— Work required —
Starting at the line where "Select the Next Page action" occurs, reproduce each line through the end of the entries below exactly. Omit every picture.

Data items:
Segment Open

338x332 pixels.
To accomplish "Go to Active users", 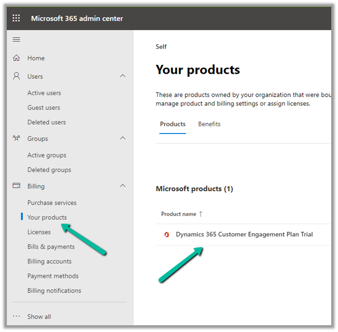I will click(x=44, y=93).

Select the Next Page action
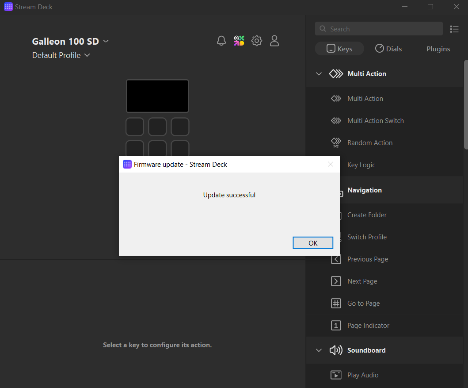coord(362,281)
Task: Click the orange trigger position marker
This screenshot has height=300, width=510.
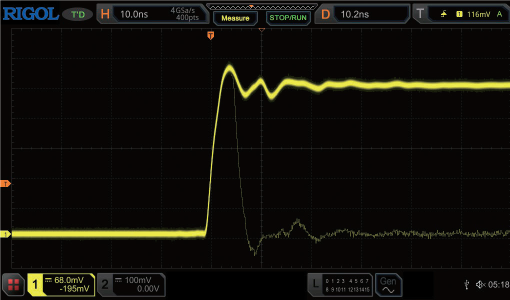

Segment Closed

— Answer space —
Select the Next Page action
coord(362,281)
Task: Click the orange trigger position marker
This screenshot has height=300, width=510.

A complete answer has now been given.